As soon as he saw what the Palatine cavalry was doing, Hatzfeldt ordered two of his own cavalry regiments to advance down the valley to meet the enemy. He sent a further 800 on a flanking attack, concealed by the low hills around the valley.

In the clash that followed the two leading Palatine regiments broke. The third regiment was commanded by Prince Rupert who, in an early example of a manoeuvre he would become famous for in the English Civil War, ordered a flat out charge. Hatzfeldt's cavalry were driven out of the valley. As Rupert's cavalry debouched from the defile they were hemmed in by Hatzfeldt's superior forces. Craven led the Palatine reserves — two regiments of dragoons — up the defile to support Rupert's attack, but the Imperial cavalry sent to flank the attackers closed in from behind to envelop Rupert's cavalry and Craven's reinforcements.

The position was now hopeless, and rather than reinforce failure, Königsmarck withdrew with his Swedish cavalry. It is clear from the correspondence in the Swedish archives that Lieutenant General King had managed to extract Charles Louis and his remnant forces from the field and had them under his protection in Minden throughout October and November, a matter that caused much consternation to Field Marshal Baner who sowed rumours about King preferring the Elector's to Swedish service. This was something King forcefully rejected, although he did seek instruction as to how to deal with Charles Louis and his army.

==Aftermath==

In the opinion of William Guthrie:

Hatzfeld demonstrated a cool professionalism in this minor action, which was not in evidence at Wittstock or Jankow. The Swedish veterans King and Konigsmarck, on the other hand, outdid themselves in ineptitude. King, blamed Rupert for the defeat; the two were still feuding 10 years later. Konigsmarck escaped all censure and later became one of Torstensson's most trusted officers.

The defeat was the last gasp of the Palatine cause and English intervention in the war.
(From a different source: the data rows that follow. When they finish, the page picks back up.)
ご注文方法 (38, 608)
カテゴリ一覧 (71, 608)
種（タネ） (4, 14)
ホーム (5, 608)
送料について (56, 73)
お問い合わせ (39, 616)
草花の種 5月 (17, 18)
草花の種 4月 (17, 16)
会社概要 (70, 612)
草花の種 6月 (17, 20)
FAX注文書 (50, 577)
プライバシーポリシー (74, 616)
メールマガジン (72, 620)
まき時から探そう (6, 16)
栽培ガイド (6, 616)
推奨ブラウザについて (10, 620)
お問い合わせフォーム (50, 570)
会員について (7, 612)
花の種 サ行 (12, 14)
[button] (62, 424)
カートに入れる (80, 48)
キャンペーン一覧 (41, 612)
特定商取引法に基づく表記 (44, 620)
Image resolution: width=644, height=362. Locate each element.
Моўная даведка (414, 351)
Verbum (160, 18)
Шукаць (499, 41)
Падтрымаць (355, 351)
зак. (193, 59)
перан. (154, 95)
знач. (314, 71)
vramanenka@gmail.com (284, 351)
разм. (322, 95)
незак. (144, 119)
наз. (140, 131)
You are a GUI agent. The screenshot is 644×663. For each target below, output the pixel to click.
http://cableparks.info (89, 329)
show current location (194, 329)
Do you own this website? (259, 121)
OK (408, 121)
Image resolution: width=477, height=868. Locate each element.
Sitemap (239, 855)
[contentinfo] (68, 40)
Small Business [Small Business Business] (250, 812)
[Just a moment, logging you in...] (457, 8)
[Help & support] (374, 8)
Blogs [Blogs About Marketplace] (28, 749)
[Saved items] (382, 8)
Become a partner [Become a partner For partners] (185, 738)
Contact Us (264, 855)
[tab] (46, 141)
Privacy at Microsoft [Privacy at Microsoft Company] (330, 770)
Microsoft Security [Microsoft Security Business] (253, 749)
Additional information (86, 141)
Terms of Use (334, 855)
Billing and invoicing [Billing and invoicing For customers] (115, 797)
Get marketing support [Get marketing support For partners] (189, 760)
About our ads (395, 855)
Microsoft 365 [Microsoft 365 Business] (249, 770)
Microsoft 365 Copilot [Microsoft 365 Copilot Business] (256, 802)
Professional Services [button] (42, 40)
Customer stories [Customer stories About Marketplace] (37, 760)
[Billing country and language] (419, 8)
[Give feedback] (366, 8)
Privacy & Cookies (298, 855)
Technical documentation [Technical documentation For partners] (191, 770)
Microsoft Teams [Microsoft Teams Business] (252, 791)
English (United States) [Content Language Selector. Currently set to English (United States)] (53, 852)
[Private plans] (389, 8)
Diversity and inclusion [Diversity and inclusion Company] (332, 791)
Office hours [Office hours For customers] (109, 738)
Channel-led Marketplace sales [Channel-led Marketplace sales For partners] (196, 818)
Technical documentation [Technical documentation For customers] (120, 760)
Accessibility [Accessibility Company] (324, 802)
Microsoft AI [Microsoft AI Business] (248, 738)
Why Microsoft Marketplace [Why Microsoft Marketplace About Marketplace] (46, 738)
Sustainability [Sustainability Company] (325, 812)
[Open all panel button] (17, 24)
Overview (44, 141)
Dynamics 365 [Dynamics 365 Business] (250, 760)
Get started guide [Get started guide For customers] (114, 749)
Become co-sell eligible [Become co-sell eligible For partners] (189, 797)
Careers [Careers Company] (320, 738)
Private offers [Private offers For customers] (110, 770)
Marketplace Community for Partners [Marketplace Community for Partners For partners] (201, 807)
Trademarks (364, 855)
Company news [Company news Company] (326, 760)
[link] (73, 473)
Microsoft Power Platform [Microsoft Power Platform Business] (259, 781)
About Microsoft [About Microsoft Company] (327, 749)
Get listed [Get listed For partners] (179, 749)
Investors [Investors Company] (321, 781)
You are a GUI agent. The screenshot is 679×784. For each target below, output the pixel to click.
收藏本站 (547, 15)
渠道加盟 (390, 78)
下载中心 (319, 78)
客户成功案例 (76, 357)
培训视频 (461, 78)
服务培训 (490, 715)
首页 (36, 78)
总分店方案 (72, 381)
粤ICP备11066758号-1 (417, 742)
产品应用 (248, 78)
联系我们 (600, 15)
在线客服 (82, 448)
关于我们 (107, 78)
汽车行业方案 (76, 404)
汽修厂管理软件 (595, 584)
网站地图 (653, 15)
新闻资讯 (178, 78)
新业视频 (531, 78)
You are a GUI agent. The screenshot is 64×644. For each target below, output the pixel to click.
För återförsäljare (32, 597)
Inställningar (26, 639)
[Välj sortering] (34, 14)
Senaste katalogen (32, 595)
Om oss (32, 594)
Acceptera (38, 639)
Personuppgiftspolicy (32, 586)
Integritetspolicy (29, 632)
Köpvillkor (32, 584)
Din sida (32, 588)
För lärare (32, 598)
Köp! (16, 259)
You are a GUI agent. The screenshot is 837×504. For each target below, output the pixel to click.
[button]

Soon the start of the English Civil War prompted the return of most British soldiers and officers.

However, Guthrie has not read the Swedish sources relating to the battle. King managed to save the Elector from capture. Moreover, English intervention in the war continued throughout the 1640s with four regiments continuing to serve in the Anglo-Dutch brigade and with major success at the Siege of Hulst in 1645.